> [GOAL A]: Find every line in the records that contains the string "point", and copy each of those lines. Case counts.
----
Les Miserables the Movie – Worthy of Praise


OK, so as we were getting to the movie theatre, I confessed to my friends that I was a bit apprehensive. When asked why, I confessed that my love for Les Miserables is based pretty much on the music, even though I pretty much like the story itself. I was afraid that adding action scenes and scenery might take away from the music, and I was not acquainted with some of the singers. I was very much surprised.

Lights down, the overture for the movie begins, and the first scene opens high above a ship (think old time sailing ships) as the first sounds of “Look Down” start playing. I jumped up and shouted “I love it already”. (well, maybe not jumped up, but I raised my arms and sort of shouted.) I also said to everyone, I promise not to sing outloud, and nobody talk to me. As the camera slowly panned downward, dots in the water became clear as men pulling this ship on ropes into dry dock. Many, many more men than seen on stage, obviously, and the sound was sensational.

Then we are panned to Russell Crowe, as Javert, standing above looking down on these men. He comes down and pulls Valjean as played by Hugh Jackman out of the line and tells him “go pick up the flag”. The flag is attached to a very large, very heavy mast (because of Jackman’s acting, you know this, and it is important later in the film).
----
> [GOAL B]: List every actor and every character named in the Les Miserables movie review.

> [DATA FOR PROCESSING]:
----
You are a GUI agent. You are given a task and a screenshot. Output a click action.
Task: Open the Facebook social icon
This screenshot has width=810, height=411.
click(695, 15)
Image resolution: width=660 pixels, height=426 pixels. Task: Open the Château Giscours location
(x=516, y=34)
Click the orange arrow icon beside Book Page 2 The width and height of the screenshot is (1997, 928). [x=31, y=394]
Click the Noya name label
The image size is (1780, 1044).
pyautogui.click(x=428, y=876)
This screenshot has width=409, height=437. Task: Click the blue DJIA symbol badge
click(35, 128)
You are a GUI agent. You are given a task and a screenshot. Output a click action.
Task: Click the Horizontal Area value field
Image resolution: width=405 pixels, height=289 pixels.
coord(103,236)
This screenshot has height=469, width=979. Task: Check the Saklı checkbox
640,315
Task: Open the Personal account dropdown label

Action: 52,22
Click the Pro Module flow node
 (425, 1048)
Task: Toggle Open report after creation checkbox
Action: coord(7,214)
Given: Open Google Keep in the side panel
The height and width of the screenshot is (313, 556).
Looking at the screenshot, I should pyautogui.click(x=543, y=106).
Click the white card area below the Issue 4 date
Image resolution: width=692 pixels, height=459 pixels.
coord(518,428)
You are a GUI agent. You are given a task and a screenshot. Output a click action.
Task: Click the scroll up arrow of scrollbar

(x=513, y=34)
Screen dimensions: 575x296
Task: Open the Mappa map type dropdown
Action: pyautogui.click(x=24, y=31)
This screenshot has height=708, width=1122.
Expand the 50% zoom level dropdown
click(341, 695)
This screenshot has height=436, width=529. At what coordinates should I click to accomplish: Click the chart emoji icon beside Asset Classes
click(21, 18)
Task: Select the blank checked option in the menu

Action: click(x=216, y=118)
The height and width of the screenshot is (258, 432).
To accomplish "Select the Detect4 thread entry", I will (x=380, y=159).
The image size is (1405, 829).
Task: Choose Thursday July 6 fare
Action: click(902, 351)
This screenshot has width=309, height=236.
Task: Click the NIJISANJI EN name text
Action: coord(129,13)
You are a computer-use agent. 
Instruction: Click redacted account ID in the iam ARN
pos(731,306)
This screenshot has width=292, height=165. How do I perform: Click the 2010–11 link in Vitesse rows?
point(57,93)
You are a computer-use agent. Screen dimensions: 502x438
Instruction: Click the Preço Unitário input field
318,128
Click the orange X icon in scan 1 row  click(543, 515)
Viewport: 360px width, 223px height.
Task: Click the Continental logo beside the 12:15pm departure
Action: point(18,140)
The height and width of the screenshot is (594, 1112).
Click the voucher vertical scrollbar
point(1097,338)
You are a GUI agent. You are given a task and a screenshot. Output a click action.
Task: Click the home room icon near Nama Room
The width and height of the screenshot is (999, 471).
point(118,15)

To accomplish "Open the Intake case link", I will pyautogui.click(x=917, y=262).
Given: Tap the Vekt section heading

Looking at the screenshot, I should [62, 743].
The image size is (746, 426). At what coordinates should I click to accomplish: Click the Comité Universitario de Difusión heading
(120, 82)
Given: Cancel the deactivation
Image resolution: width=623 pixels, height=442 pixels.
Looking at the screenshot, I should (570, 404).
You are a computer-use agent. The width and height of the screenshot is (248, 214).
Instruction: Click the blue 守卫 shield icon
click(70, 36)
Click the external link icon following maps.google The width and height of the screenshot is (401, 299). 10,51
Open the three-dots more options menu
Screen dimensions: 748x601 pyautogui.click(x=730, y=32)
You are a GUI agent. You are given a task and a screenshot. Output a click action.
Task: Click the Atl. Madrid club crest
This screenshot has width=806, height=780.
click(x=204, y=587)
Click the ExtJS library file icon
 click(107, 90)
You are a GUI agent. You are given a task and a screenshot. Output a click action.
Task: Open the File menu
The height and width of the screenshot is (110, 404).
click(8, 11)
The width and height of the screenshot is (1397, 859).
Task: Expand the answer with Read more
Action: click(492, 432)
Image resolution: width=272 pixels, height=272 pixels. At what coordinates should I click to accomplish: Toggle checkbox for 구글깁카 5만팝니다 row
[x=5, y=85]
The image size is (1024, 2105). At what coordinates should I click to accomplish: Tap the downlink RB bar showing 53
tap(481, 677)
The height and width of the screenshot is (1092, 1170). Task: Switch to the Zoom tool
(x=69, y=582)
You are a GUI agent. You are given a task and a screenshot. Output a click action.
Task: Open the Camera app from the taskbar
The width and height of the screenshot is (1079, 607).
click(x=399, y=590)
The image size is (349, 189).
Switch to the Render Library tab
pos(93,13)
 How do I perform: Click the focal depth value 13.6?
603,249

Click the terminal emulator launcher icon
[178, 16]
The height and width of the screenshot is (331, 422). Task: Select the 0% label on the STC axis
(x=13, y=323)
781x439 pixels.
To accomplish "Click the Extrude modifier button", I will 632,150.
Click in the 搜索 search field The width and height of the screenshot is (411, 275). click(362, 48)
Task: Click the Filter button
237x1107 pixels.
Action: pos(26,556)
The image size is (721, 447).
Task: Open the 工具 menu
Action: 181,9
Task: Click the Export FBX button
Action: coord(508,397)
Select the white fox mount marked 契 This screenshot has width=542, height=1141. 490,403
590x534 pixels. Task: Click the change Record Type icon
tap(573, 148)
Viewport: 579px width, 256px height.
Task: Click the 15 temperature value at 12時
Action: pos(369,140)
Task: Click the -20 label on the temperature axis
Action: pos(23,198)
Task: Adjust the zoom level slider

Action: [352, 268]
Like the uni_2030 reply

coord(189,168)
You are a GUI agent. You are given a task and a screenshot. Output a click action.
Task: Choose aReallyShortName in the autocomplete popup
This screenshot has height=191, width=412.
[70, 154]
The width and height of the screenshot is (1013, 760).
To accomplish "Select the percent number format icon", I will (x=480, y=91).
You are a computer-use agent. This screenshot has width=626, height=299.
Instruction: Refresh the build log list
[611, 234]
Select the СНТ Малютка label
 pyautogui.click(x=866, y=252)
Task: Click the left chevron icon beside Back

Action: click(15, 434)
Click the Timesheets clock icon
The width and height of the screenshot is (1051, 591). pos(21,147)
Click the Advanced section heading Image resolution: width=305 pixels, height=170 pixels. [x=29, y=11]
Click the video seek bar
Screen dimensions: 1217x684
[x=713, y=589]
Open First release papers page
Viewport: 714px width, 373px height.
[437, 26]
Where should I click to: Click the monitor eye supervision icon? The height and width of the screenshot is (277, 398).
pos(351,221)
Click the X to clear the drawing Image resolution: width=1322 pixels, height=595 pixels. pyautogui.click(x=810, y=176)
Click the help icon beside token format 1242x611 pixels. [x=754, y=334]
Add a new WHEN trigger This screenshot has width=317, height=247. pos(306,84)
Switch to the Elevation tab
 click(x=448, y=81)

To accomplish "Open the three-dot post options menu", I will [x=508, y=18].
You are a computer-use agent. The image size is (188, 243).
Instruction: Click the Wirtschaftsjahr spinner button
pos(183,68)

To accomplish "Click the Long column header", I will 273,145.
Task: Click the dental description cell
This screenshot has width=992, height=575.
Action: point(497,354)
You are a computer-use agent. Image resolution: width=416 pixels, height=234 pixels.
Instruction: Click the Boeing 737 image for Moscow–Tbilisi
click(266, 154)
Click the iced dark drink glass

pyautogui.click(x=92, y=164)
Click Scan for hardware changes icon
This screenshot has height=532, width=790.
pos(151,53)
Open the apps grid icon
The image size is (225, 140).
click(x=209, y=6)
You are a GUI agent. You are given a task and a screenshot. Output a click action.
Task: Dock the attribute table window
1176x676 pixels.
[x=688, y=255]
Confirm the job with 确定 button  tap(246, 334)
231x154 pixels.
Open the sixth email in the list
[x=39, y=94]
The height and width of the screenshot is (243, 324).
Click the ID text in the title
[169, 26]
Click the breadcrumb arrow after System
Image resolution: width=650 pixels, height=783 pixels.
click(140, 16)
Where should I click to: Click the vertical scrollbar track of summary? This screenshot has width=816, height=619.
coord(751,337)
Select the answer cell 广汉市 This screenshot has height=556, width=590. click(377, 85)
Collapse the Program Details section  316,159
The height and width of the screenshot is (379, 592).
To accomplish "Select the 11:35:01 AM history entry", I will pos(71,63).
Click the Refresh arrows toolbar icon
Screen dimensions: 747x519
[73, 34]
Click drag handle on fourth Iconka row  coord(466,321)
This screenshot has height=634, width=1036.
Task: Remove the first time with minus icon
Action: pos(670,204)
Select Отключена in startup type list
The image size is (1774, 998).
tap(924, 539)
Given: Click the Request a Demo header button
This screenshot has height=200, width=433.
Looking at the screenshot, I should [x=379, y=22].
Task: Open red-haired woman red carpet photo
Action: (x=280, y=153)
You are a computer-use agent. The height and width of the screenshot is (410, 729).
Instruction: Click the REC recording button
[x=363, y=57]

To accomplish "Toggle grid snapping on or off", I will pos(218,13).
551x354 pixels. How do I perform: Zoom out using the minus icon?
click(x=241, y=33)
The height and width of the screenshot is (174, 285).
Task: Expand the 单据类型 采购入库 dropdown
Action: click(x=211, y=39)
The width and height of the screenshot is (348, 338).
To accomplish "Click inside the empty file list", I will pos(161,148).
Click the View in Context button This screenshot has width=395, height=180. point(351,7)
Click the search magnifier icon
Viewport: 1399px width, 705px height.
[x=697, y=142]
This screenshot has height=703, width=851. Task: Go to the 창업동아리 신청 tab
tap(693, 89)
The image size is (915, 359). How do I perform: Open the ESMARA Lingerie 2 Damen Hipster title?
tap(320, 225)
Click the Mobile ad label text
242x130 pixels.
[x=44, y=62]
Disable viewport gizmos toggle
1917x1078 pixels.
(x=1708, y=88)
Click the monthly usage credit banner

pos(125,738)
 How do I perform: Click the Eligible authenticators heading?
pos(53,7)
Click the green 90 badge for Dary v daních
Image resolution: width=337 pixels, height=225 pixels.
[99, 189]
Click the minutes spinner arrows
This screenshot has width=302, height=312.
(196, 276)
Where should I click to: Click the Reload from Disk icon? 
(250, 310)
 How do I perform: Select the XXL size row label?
----
> [FULL ANSWER A]:
point(57,93)
Action: point(18,140)
point(1097,338)
point(118,15)
Action: point(497,354)
Click the View in Context button This screenshot has width=395, height=180. point(351,7)

> [FULL ANSWER B]:
- Russell Crowe
- Javert
- Valjean
- Hugh Jackman